» TASK REQUIREMENTS:
Copy the following items verbatim, covering only the stretch from the line containing "You are a computer-use agent. The" through the line containing "click(1023, 470)", with both of those lines included.

[Entries for locating words and elements]
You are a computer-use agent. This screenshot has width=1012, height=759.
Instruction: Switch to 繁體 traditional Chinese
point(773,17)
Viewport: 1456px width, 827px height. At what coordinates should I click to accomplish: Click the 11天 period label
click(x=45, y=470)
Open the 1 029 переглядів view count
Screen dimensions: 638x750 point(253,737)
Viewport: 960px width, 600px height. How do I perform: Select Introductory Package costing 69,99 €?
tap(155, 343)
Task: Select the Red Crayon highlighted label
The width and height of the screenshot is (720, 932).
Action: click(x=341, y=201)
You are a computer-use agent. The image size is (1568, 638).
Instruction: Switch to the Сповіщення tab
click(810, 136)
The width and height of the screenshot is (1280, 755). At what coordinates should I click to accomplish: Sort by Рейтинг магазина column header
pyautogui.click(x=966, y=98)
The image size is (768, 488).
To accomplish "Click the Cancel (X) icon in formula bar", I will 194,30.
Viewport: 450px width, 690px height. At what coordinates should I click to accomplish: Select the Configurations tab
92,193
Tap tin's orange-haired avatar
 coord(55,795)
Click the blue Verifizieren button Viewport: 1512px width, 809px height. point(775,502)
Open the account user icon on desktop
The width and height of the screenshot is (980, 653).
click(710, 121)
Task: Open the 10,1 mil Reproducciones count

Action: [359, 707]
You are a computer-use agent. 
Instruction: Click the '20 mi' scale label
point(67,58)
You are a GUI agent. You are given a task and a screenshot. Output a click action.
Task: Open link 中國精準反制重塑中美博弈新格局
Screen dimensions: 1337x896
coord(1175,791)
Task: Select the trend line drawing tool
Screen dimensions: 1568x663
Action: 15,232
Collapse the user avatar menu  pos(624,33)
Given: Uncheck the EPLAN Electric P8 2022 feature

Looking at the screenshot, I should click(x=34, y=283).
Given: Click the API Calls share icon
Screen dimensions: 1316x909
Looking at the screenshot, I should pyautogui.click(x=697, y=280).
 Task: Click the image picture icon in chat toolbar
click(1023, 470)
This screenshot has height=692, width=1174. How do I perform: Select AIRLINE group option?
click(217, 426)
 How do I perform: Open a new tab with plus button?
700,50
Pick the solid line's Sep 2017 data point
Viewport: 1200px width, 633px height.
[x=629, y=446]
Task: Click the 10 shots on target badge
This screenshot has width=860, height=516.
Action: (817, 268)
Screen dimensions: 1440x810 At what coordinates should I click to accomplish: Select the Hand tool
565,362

» ANSWER FOR THIS EXERCISE:
You are a computer-use agent. The image size is (1568, 638).
Instruction: Switch to the Сповіщення tab
click(810, 136)
The width and height of the screenshot is (1280, 755). At what coordinates should I click to accomplish: Sort by Рейтинг магазина column header
pyautogui.click(x=966, y=98)
The image size is (768, 488).
To accomplish "Click the Cancel (X) icon in formula bar", I will 194,30.
Viewport: 450px width, 690px height. At what coordinates should I click to accomplish: Select the Configurations tab
92,193
Tap tin's orange-haired avatar
 coord(55,795)
Click the blue Verifizieren button Viewport: 1512px width, 809px height. point(775,502)
Open the account user icon on desktop
The width and height of the screenshot is (980, 653).
click(710, 121)
Task: Open the 10,1 mil Reproducciones count

Action: [359, 707]
You are a computer-use agent. 
Instruction: Click the '20 mi' scale label
point(67,58)
You are a GUI agent. You are given a task and a screenshot. Output a click action.
Task: Open link 中國精準反制重塑中美博弈新格局
Screen dimensions: 1337x896
coord(1175,791)
Task: Select the trend line drawing tool
Screen dimensions: 1568x663
Action: 15,232
Collapse the user avatar menu  pos(624,33)
Given: Uncheck the EPLAN Electric P8 2022 feature

Looking at the screenshot, I should click(x=34, y=283).
Given: Click the API Calls share icon
Screen dimensions: 1316x909
Looking at the screenshot, I should pyautogui.click(x=697, y=280).
 Task: Click the image picture icon in chat toolbar
click(1023, 470)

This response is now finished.